Ironisnya, pihak BPMP Aceh memilih tidak memberikan tanggapan resmi ketika dikonfirmasi, Jum’at 21 November 2025
Data yang dihimpun menunjukkan, dari total seluruh paket, sebanyak 46 paket (72%) menggunakan metode Pengadaan Langsung. Padahal, sesuai peraturan, metode ini seharusnya diperuntukkan bagi pengadaan dengan nilai relatif kecil atau dalam kondisi darurat.
Namun dalam praktiknya, banyak paket bernilai besar yang dipecah-pecah sehingga memungkinkan untuk menggunakan metode ini.
Beberapa contoh mencolok yang mengindikasikan pemecahan paket ditemukan pada komponen anggaran berikut:
- Komponen Kemitraan (096): Terdiri dari beberapa paket, yaitu Rp 157 juta, Rp 127 juta, Rp 3,2 juta (via Pengadaan Langsung), dan satu paket lain yang “dikecualikan” senilai Rp 1,07 Miliar.
- Komponen Perencanaan Berbasis Data (095): Terdiri dari paket senilai Rp 49 juta, Rp 151 juta, dan satu paket “dikecualikan” senilai Rp 560 juta.
- Komponen Operasional Kantor (002): Multiple paket dengan total nilai mencapai Rp 1,1 Miliar.
Temuan lain yang menguatkan dugaan ketidakwajaran adalah pada pengadaan barang/jasa rutin yang nilainya diduga di-mark-up, seperti:
- Pemeliharaan Gedung: 6 paket dengan total Rp 625 Juta.
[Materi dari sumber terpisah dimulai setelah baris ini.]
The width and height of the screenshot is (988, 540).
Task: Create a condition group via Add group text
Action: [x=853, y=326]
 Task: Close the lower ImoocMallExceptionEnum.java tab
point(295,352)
- Pemeliharaan Kendaraan: Rp 189 Juta.
- Pemeliharaan AC: Rp 51 Juta.
- Pemeliharaan CCTV: Rp 88 Juta.
Selain itu, ditemukan pula kegiatan meeting atau rapat yang diduga fiktif atau di-inflasikan (dibesar-besarkan nilainya), seperti Rapat Koordinasi senilai Rp 236 juta, Rp 41 juta, dan Rp 14,7 juta. Total seluruh kegiatan meeting yang tercatat mencapai Rp 1,2 Miliar.
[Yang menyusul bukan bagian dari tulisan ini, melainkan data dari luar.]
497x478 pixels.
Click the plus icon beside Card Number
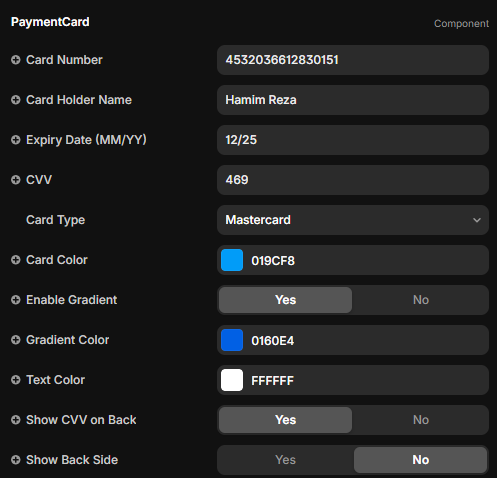coord(15,60)
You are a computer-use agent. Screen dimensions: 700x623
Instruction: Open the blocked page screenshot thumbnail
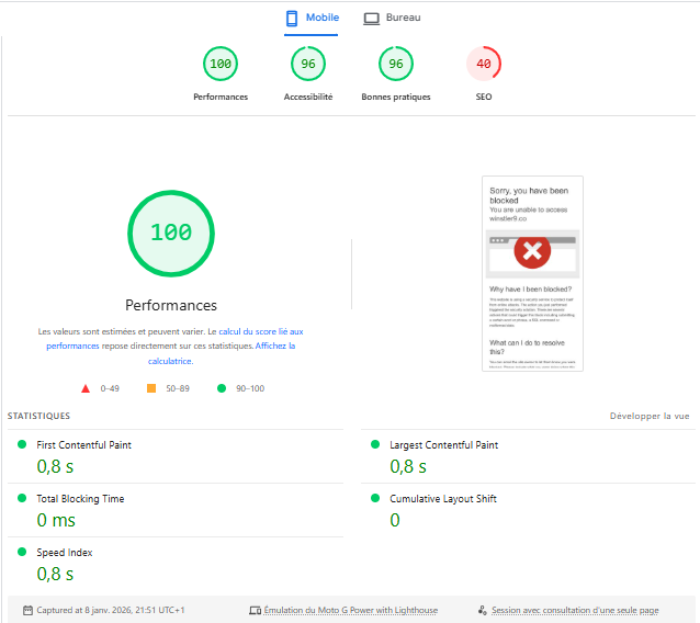point(532,273)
Menanggapi temuan ini, Tim Redaksi telah melakukan konfirmasi kepada Humas BPMP Aceh melalui pesan WhatsApp ke nomor 0811xxxx522. Namun, hingga berita ini diturunkan, tidak ada tanggapan atau klarifikasi resmi yang diberikan oleh institusi tersebut.
Di sisi lain, BPMP Provinsi Aceh saat ini dipimpin oleh seorang kepala baru yang baru saja dilantik. Momen pergantian kepemimpinan ini diharapkan dapat menjadi titik terang untuk mengusut tuntas dugaan praktik yang diduga melenceng ini.
Harapannya, kepemimpinan yang baru dapat memberikan contoh baik dan mengambil tindakan tegas terhadap oknum-oknum yang terlibat, guna memulihkan tata kelola keuangan yang akuntabel dan transparan di lembaga penjamin mutu pendidikan tersebut.